PROBLEM DETAILS
Say how many lines in the records contain the string "will". Nothing but the number should be given.

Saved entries
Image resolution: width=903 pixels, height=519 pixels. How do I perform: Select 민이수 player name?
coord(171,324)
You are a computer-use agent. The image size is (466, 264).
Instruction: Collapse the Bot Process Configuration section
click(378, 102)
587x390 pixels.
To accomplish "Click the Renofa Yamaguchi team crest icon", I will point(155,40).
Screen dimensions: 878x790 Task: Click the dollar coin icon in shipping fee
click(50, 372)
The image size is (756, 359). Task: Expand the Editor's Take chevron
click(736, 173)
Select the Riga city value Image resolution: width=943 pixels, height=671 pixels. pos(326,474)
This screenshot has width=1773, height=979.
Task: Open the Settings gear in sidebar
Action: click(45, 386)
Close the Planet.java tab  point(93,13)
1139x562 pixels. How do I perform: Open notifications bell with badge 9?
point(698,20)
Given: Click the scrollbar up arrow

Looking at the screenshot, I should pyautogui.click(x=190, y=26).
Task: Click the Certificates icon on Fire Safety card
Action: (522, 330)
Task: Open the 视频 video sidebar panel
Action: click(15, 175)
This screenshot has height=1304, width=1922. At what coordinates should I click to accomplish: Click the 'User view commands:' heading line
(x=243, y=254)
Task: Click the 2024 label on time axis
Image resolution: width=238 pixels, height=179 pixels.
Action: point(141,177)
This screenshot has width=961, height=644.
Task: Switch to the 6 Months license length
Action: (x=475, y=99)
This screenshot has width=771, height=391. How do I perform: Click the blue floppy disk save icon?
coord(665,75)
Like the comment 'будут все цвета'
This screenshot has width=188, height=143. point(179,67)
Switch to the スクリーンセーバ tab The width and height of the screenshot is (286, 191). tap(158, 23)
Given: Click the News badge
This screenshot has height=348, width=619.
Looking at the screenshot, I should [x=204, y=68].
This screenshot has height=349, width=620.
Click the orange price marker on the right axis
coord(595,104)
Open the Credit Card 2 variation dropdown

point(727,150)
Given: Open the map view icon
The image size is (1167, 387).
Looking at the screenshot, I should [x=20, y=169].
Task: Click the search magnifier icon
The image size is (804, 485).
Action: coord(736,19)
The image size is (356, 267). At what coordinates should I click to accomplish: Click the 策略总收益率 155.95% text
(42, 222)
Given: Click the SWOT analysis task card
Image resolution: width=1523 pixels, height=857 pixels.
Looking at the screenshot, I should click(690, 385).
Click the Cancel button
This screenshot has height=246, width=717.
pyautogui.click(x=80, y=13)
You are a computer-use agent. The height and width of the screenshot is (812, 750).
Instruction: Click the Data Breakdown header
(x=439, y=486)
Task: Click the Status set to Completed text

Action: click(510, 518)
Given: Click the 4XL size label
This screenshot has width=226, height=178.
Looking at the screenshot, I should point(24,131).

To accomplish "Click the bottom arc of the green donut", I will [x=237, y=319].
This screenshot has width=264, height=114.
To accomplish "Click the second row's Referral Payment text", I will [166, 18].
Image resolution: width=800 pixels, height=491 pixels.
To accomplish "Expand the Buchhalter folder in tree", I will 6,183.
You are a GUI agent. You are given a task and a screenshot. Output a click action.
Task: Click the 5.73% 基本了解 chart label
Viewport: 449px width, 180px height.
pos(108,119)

YOUR RESPONSE
4